L’opposition politique burkinabè réunie autour de son Chef de file, Zéphirin Diabré, a organisé une conférence de presse ce jeudi 8 juin 2017 à son siège à Ouagadougou. L’objectif était de donner son appréciation sur le projet de loi relatif au code électoral porté à la connaissance des partis politiques par le ministre en charge de l’Administration territoriale lors d’une rencontre le 30 mai dernier.


Selon le Chef de file de l’opposition politique au Burkina Faso, Zéphirin Diabré, les partis politiques étaient invités à faire les observations dans un délai d’une semaine à compter du 30 mai dernier. Le CFOP trouve cette démarche «très inappropriée» au regard du début de dialogue qui s’était instauré avec le gouvernement sur cette question importante du code électoral. Pour Zéphirin Diabré, par lettre en date du 7 décembre 2016, le ministre d’Etat, Simon Compaoré, ministre de l’Administration territoriale, de la Décentralisation et de la Sécurité intérieure de l’époque, lui soumettait un questionnaire portant sur des aspects très précis du code électoral, dans le cadre d’une démarche de relecture dudit code et ce, en prélude à une rencontre inclusive de discussion.

Le CFOP dit être surpris : «Alors que nous nous attendions à la convocation de cette rencontre annoncée, où des discussions auraient lieu avec toutes les composantes sur les divers points qui posent problème, c’est avec une grande surprise que nous avons reçu un projet de loi concocté par le gouvernement tout seul, dans le secret de ses laboratoires sans n’y associer personne contrairement à ce qu’il avait promis» a relevé Zéphirin Diabré. Il  précise que «cette manière de faire dénote d’un certain mépris que nous ne pouvons nullement accepter. Elle masque aussi une intention malsaine.»

Par ailleurs, l’opposition politique s’interroge sur l’opportunité de trancher cette question du code électoral au moment même où le pays s’achemine vers l’adoption d’une nouvelle Constitution qui, justement «balise certains aspects importants du code électoral». Aux dires du CFOP, le choix de procéder à une révision en profondeur du code électoral et le fait d’anticiper aussi l’adoption de l’avant-projet de Constitution en utilisant certaines notions ou appellations, entrainent d’ailleurs des incohérences.
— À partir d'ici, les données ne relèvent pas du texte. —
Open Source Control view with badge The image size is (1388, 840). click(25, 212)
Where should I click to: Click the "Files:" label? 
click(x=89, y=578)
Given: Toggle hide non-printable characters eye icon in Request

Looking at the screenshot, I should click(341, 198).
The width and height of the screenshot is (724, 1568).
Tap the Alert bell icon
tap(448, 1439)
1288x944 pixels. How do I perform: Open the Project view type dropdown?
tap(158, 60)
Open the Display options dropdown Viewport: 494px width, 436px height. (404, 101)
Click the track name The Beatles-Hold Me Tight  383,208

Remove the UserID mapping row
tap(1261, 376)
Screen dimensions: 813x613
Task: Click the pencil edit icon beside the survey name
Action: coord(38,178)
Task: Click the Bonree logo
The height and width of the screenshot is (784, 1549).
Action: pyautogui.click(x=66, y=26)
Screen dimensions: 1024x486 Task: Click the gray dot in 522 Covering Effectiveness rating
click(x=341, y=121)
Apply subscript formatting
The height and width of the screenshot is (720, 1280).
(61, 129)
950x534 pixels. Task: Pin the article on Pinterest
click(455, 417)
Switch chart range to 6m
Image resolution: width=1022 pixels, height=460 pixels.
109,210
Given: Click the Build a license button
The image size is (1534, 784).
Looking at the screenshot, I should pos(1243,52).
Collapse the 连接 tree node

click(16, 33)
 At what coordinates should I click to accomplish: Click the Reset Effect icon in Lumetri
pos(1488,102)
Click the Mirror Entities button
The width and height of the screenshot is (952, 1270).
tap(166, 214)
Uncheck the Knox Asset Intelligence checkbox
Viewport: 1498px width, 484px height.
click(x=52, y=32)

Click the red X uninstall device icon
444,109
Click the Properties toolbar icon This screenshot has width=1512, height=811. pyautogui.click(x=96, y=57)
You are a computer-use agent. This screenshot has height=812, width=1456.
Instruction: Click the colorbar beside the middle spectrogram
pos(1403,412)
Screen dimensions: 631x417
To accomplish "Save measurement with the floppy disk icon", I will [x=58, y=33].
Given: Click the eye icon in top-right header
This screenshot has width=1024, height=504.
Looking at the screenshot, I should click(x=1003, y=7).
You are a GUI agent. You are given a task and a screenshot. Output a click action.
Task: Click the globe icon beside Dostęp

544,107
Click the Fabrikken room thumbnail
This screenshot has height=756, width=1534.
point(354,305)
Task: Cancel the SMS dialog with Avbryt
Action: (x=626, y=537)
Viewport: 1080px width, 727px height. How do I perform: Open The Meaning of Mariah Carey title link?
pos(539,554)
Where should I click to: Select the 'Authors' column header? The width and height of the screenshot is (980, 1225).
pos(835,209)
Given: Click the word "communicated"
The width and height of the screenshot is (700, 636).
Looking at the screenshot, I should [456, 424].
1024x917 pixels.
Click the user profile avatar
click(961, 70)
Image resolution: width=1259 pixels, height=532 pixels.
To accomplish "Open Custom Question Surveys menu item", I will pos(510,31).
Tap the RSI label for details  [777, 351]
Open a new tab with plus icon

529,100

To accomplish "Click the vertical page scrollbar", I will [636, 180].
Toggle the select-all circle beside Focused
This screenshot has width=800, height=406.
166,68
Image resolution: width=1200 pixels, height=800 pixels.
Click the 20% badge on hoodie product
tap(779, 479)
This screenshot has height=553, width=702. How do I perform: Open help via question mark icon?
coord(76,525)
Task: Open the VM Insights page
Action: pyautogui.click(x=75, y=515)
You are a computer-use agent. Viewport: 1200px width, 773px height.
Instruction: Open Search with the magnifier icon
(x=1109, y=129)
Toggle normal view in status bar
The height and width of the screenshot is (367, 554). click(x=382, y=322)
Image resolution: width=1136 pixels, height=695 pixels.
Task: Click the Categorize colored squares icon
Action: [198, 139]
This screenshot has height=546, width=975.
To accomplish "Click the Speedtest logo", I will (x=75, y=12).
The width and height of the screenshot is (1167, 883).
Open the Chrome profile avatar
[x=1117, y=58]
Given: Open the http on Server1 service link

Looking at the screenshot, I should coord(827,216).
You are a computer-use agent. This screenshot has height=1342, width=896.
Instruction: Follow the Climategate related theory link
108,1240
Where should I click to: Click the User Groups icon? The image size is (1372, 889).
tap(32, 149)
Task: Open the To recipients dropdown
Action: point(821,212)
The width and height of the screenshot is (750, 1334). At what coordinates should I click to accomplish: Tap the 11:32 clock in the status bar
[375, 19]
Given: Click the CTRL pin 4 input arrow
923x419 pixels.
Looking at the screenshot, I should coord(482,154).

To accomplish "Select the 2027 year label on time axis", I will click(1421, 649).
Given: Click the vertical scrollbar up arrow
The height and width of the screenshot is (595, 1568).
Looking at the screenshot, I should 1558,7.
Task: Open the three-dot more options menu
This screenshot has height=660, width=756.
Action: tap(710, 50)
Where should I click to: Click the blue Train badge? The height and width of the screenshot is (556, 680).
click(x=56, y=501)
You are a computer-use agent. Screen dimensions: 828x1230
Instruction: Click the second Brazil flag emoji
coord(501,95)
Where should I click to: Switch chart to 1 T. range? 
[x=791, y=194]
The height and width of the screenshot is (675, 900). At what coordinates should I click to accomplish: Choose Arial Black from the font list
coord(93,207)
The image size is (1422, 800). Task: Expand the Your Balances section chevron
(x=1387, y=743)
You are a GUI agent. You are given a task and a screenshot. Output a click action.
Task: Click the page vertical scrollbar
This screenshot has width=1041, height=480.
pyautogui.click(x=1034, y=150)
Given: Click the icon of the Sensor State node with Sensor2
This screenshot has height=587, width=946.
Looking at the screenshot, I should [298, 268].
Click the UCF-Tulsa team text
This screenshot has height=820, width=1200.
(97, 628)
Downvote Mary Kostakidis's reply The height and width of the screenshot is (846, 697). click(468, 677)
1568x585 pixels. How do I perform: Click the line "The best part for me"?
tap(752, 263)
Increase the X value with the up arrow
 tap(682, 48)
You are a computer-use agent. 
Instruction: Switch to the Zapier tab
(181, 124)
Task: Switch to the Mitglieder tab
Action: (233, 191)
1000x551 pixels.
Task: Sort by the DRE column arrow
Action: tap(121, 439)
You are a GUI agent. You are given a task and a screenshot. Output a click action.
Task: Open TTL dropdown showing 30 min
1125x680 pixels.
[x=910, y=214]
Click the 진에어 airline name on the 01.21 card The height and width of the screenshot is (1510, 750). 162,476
«Mais le plus gros problème que pose ce projet de loi, c’est la remise en cause de certains acquis démocratiques, chèrement arrachés par notre peuple tel que la Commission électorale nationale indépendante, le vote des Burkinabè de l’étranger et l’autorisation d’actes de naissance et jugements supplétifs pour l’établissement et la révision des listes électorales», déplore-t-il. Pour ce qui concerne la Céni selon M. Diabré, «dans le projet tel que présenté, on sent très nettement une volonté de la supprimer dans son format actuel et de transférer ses prérogatives à l’Administration».

Et sur ce volet, l’opposition s’oppose car, pour elle, la Céni dans sa formule actuelle est un acquis de haute lutte, un consolidant démocratique qui ne peut être brisé à la guise du pouvoir. Sur la question du vote des Burkinabè de l’étranger, le projet de loi prévoit le rendre effectif à partir de 2020. Aux yeux de l’opposition, c’est inacceptable et elle y voit  «une manœuvre»

Pour toutes ces raisons, le CFOP exige du gouvernement qu’il retire purement et simplement son projet de loi et revienne à l’esprit de sa lettre du 7 décembre 2016. Elle en appelle à tous les démocrates, aux organisations de la société civile, aux organisations syndicales pour qu’ils se mobilisent contre la forfaiture qui se prépare. A tous les Burkinabè, l’opposition demande d’être prêts pour répondre au mot d’ordre qu’elle pourrait être amenée à lancer non seulement pour la question du code électoral mais également pour tous les manquements «très graves» aux principes de bonne gouvernance dont le pouvoir MPP se rendrait coupable.